Extracted text.
● ● ● ● ●

Meanwhile, the ownership trifecta has had to be aware of their responsibility to their own investors. The received wisdom was that they would listen to the right offer (for any or all of the business units) if there were interested parties.
The word is that this past summer a deal to acquire Kuryakyn collapsed at due diligence stage. With no alternate suitors on the horizon, the decision has been taken to fold the Kuryakyn assets (IP, inventory, R&D, receivables, dealer accounts etc.) into Tucker - where it will sit inside a crowded 'House of Brands' alongside the likes of Twin Power, Biker's Choice, Tucker V-Twin and many others.
The decision leaves a lot of careers and livelihoods in tatters in Wisconsin, of course, which is always a heartbreak. But it also leaves many questions still to be resolved - not least the status of Kuryakyn's agreements with other distributors in the United States and internationally.
However, from the owner's perspective, if the business was continuing to see sales decline, to haemorrhage money and fail to generate its own investment capital, then the solution is a good one - an elegant one in fact.
Marc McAllister has done a good enough job, and, above all, quickly enough, to make it a viable option - that is no small thing. As recently as 24 months ago, it would not have been feasible.
While there is work to be done to reignite the new product furnace that has always been how Kuryakyn sales were fueled, there is no doubt that, in the long run, this decision has the potential to be a very good one for Tucker's balance sheet - a very good one indeed.

● ● ● ● ●

Stored data.

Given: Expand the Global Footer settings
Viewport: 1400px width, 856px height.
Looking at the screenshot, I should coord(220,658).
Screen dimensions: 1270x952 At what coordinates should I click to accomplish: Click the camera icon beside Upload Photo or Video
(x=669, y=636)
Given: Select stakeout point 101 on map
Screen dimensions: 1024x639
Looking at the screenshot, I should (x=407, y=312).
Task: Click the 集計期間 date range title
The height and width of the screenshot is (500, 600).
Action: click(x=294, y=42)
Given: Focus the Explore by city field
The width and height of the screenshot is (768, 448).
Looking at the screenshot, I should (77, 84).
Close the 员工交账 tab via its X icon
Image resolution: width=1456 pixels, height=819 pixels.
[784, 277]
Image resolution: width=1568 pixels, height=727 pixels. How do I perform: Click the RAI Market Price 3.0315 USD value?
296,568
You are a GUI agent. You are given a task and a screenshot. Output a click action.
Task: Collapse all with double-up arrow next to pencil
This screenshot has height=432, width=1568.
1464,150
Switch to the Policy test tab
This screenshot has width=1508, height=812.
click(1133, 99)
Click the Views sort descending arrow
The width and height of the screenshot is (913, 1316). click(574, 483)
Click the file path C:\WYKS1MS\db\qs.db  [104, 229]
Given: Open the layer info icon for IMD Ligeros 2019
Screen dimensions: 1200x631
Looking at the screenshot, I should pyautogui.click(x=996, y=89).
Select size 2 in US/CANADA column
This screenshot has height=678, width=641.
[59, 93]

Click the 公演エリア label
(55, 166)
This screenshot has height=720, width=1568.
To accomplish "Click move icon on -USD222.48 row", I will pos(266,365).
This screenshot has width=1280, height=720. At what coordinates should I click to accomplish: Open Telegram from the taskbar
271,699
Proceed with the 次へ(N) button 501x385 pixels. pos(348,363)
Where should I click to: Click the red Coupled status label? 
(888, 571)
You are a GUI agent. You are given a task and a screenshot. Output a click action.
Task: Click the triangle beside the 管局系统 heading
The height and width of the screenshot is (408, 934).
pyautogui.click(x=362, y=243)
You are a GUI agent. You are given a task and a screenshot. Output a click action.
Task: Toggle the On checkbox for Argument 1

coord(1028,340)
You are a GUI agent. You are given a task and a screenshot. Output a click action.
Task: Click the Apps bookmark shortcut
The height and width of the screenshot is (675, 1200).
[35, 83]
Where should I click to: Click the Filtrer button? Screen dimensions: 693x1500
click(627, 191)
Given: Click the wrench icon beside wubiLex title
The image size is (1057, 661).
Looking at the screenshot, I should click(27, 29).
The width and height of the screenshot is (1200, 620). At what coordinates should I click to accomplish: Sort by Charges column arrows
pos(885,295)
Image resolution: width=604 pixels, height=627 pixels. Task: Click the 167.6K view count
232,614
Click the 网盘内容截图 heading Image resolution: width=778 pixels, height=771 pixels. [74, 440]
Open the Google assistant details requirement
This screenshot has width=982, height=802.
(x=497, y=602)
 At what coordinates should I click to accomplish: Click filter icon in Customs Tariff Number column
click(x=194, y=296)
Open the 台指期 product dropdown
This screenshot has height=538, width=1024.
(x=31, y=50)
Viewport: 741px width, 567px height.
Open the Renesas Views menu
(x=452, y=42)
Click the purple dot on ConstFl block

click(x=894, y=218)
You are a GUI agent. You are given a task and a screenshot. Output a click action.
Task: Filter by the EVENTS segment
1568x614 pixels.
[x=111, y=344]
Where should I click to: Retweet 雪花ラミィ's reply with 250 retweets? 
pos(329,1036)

● ● ● ● ●

The request.
Answer these from the text about Kuryakyn:
1. At what stage did this past summer's deal to acquire Kuryakyn collapse?
2. In which state does the decision leave careers and livelihoods in tatters?
3. How long ago would folding Kuryakyn into Tucker not have been feasible?

Solution.
1. At the due diligence stage.
2. Wisconsin.
3. As recently as 24 months ago.